▶ _TASK DESCRIPTION_
Copy each entry below exactly. No images.

▶ _DATA_
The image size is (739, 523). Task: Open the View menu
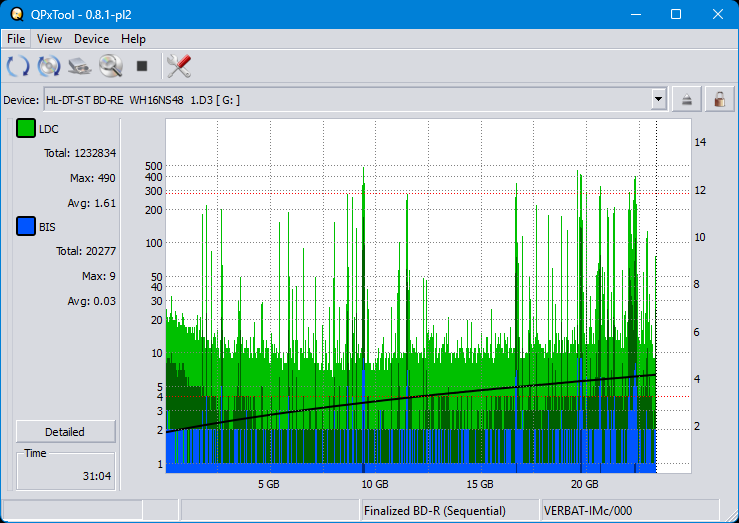click(49, 39)
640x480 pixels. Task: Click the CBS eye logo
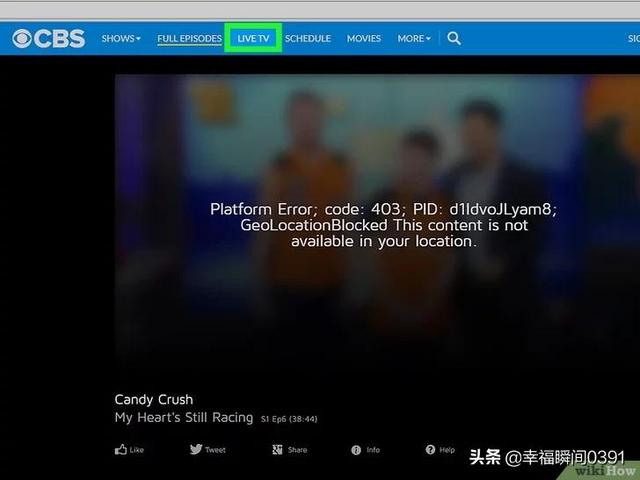[x=22, y=39]
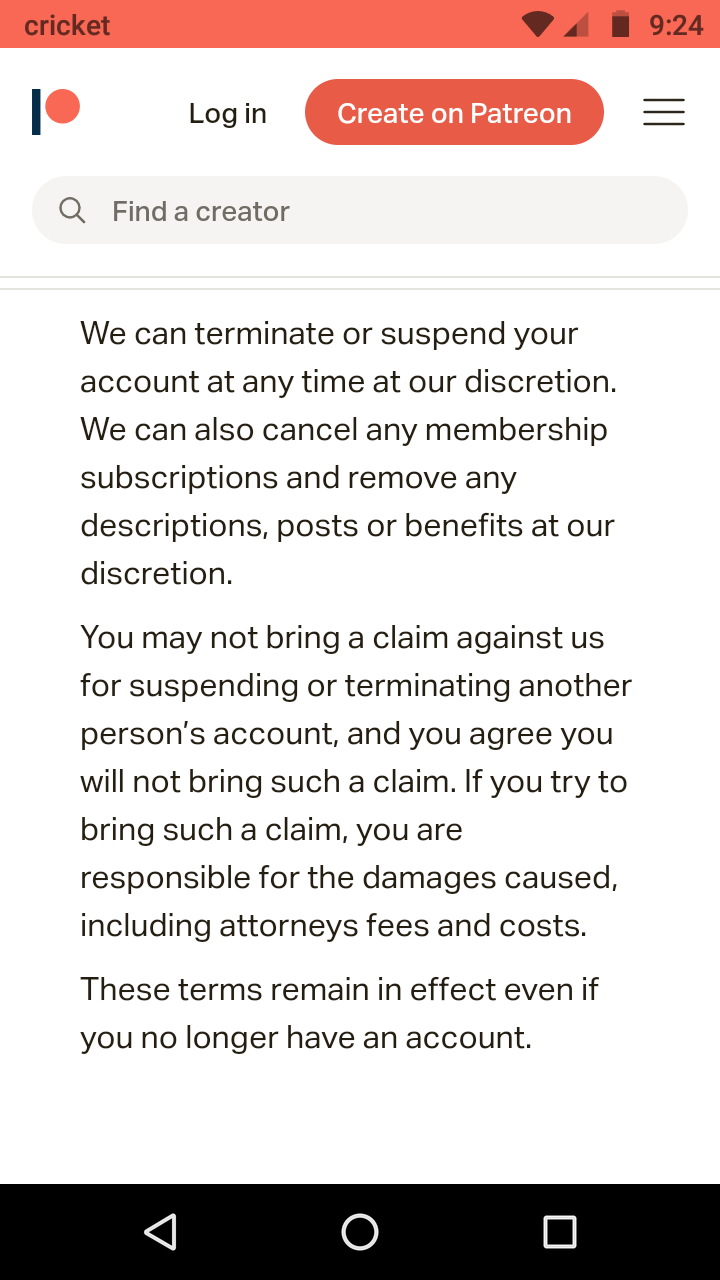Tap the cricket carrier label

67,25
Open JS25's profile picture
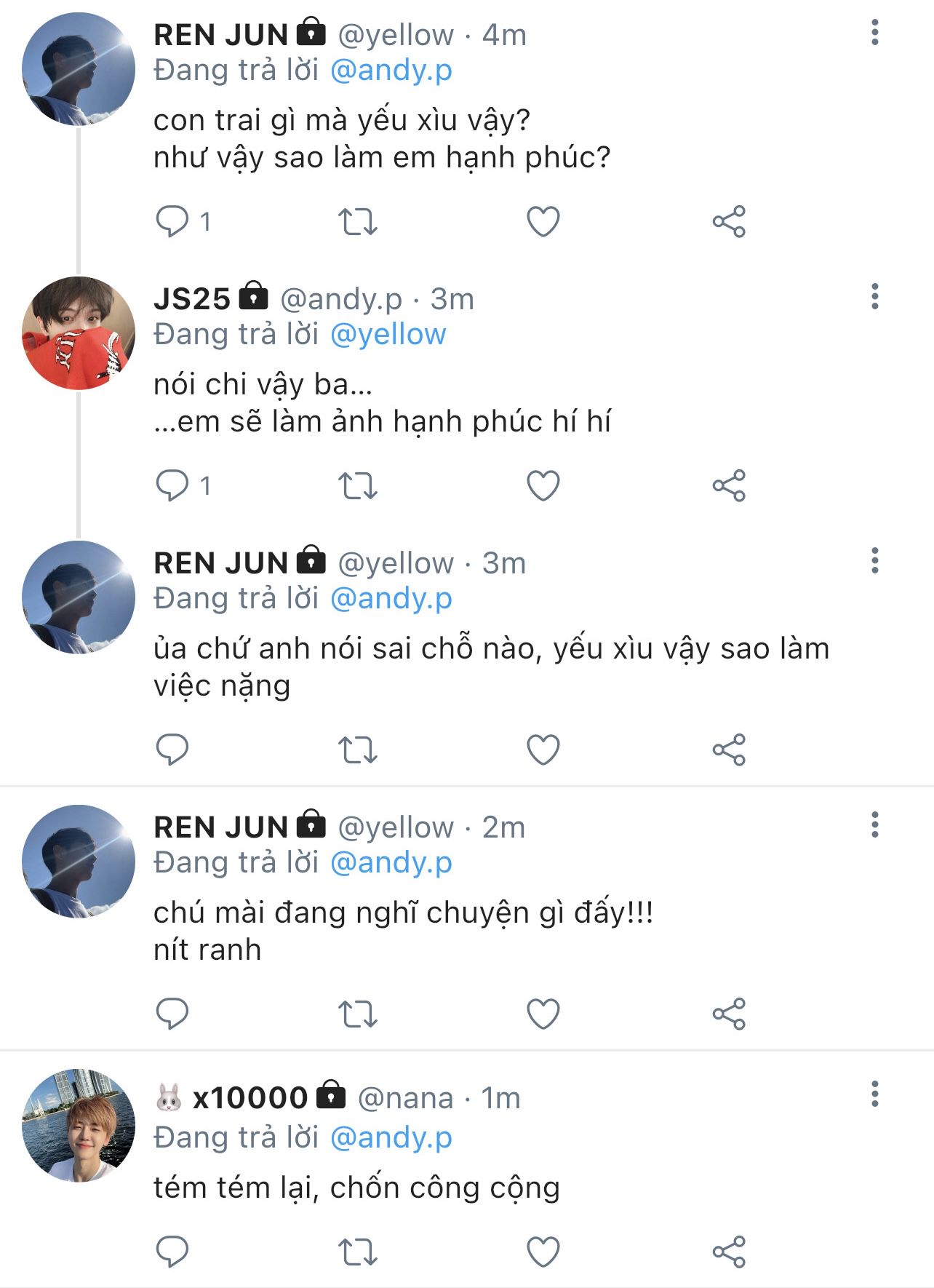 (x=79, y=333)
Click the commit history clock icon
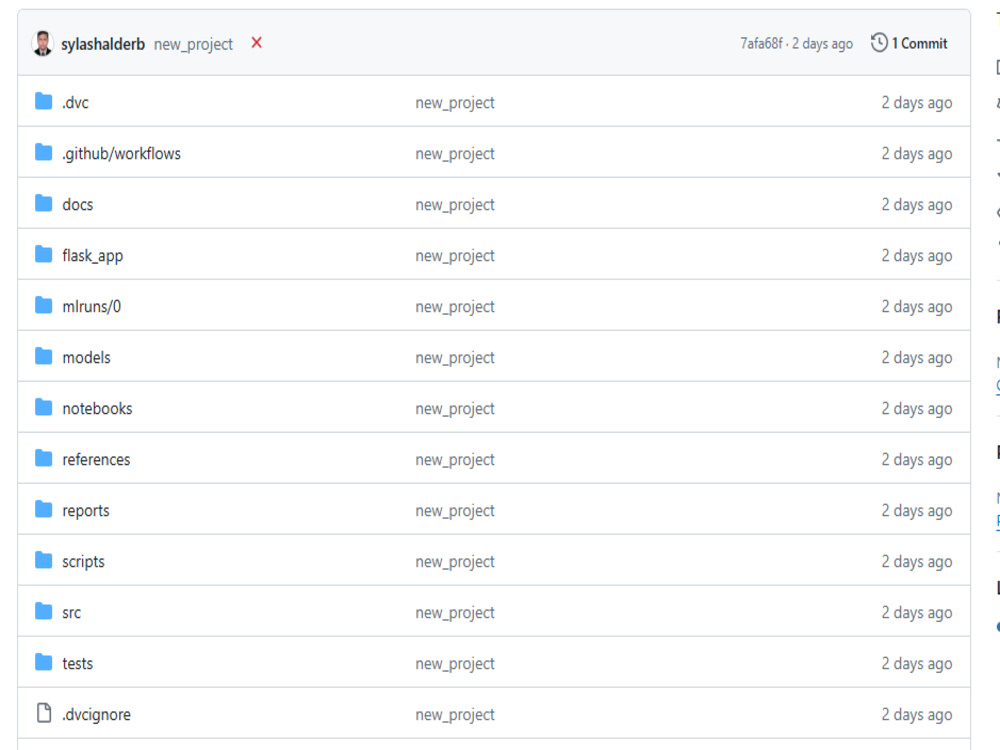Viewport: 1000px width, 750px height. 879,43
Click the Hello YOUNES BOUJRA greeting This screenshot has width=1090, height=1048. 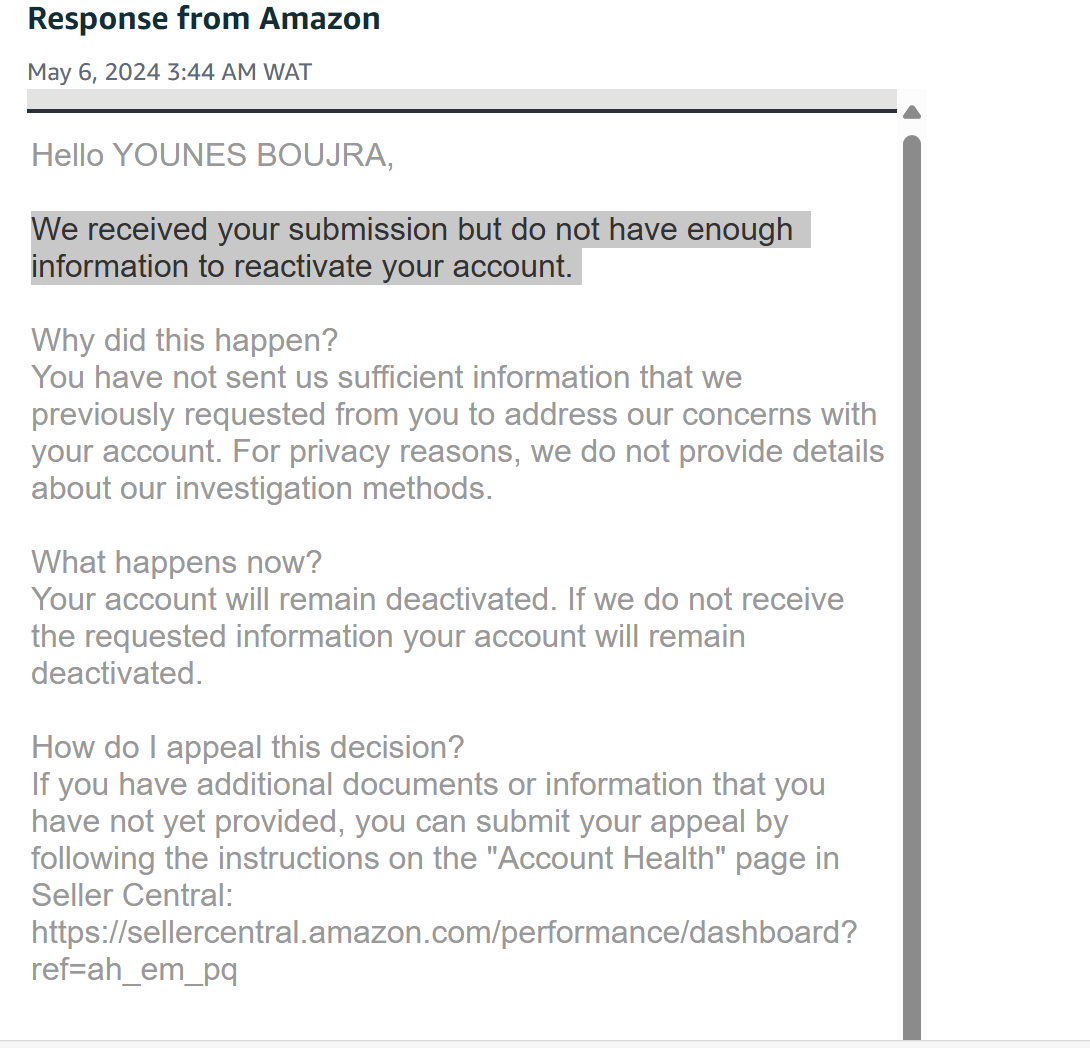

▶ _EXPECTED OUTPUT_
The image size is (739, 523). Task: Open the View menu
click(49, 39)
640x480 pixels. Task: Click the CBS eye logo
[x=22, y=39]
Tap the cricket carrier label

67,25
Open JS25's profile picture
 (x=79, y=333)
Click the commit history clock icon
Viewport: 1000px width, 750px height. 879,43
Click the Hello YOUNES BOUJRA greeting This screenshot has width=1090, height=1048. 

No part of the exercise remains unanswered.